In a short time, I had the necessary mastectomy and reconstruction, was set up with a physical therapist, and was comfortable enough to travel overseas just two weeks after surgery. I just don’t think that the prostate guy and the abdominal surgeon would have made that possible!
What makes you a valuable member of PatientsLikeMe when you are not dealing with the daily impact of either of your cancers?
I have asked myself what value I might bring to PatientsLikeMe, and to other patient-to-patient forums for several years. As I had discussed earlier, this role may be unique inside PatientsLikeMe, as most patients are dealing actively with treatment. My profile of how I feel is pretty boring, as I am happy and healthy 99% of the time. But my example might also be of value to other patients who confront serious diseases and find relief from the disease itself, yet never from the anxiety and impact of that illness. I might also be an example of more patients to come, who successfully conquer a cancer — for some time — only to have it return years later, or another take its place.
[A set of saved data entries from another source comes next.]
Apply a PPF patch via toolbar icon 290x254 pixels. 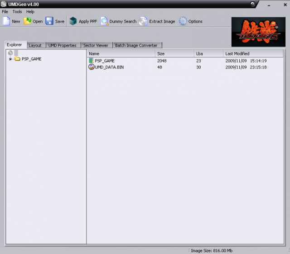pyautogui.click(x=73, y=21)
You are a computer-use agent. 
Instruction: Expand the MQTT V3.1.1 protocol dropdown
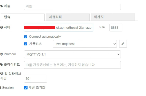pos(72,54)
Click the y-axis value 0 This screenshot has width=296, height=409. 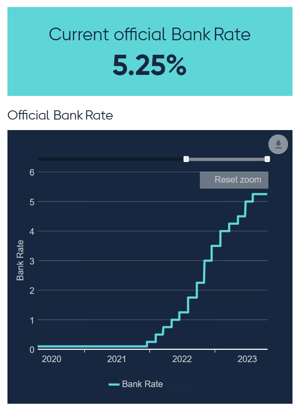tap(32, 350)
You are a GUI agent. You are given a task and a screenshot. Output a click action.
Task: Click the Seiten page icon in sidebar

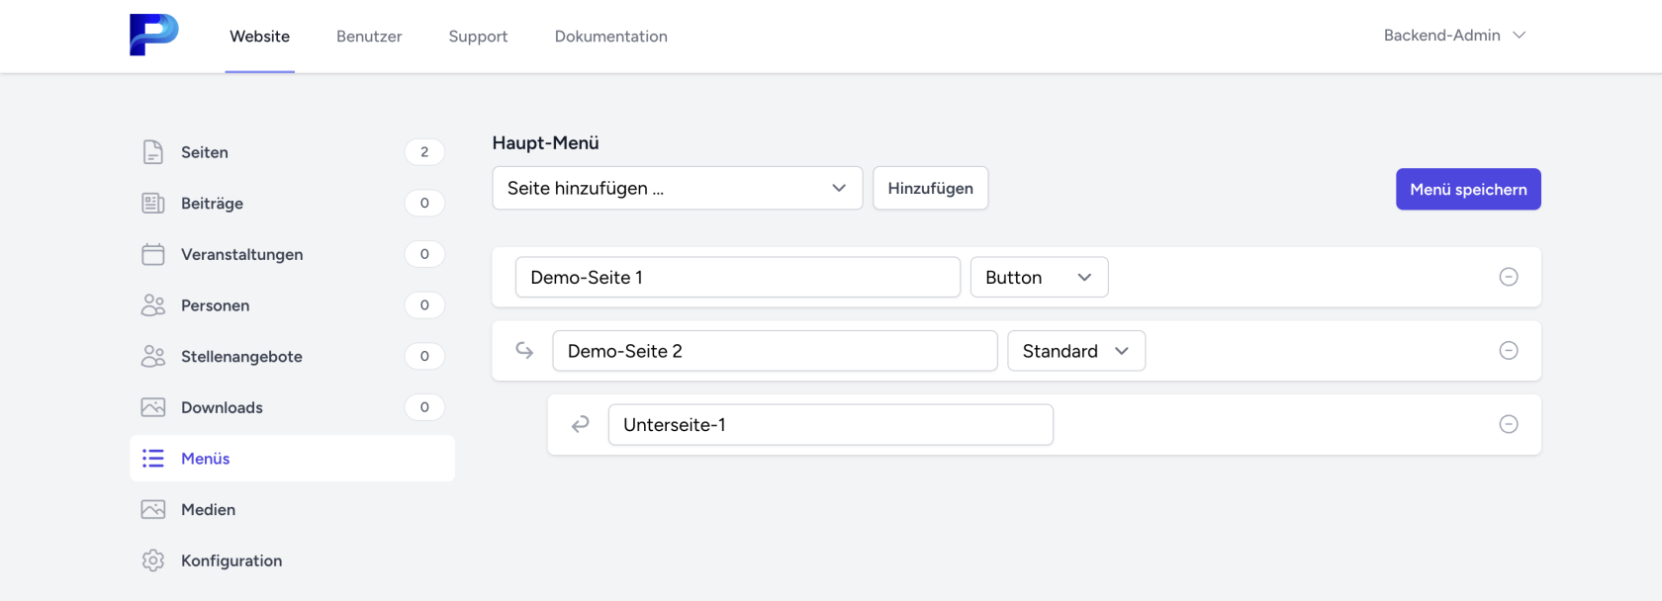152,152
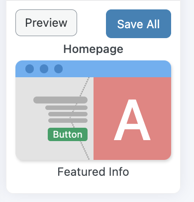The height and width of the screenshot is (202, 194).
Task: Click the third dot in blue window bar
Action: coord(59,69)
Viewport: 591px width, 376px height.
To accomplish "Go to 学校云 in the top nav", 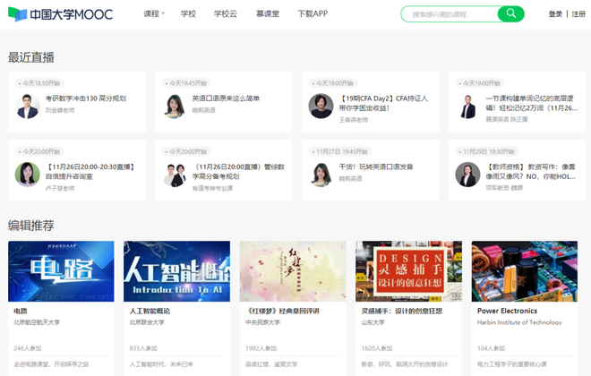I will pyautogui.click(x=227, y=14).
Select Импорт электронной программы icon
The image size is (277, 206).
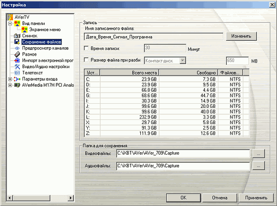click(x=17, y=60)
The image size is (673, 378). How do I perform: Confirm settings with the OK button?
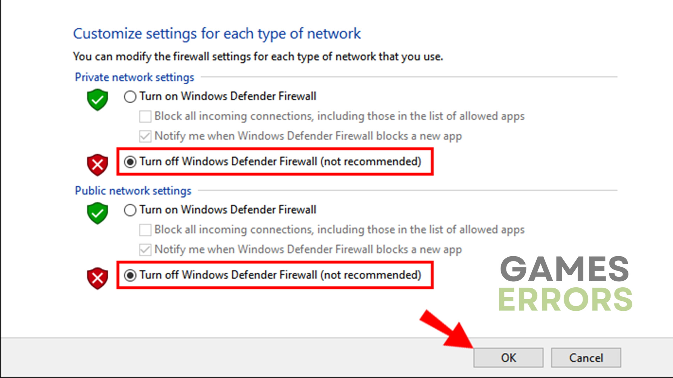click(508, 358)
As cancer and other illnesses are becoming more like chronic illnesses than swift and savage killers, the affected patients and their families are changed forever. Never again will an odd bump or lingering cough pass unnoticed, nor will the fear that the cancer, in its drive to survive, will emerge again.
In addition, many of us are here because we did not get a good diagnosis early in the course of the disease, which may have cost us years of health or even a cure. Much of that should be attributed to the tenacity of diseases or our own cells missing a step at an inopportune time. However, a system which helps the patient work to get a diagnosis earlier, and one which teaches him how to engage his doctor in better care is possible, and the most effective way to benefit all of us.
Thus, my emphasis in PatientsLikeMe will continue to be an example of how one must learn to be engaged with one’s own health, knowing that this will vary from patient to patient, and from event to event. Engagement is a dynamic process, but is empowering, which alone can have a healing effect on the patient. I would hope other patients would recognize the value of their input into the research questions, that they support clinical trials, and work to create partnerships with all their healthcare providers.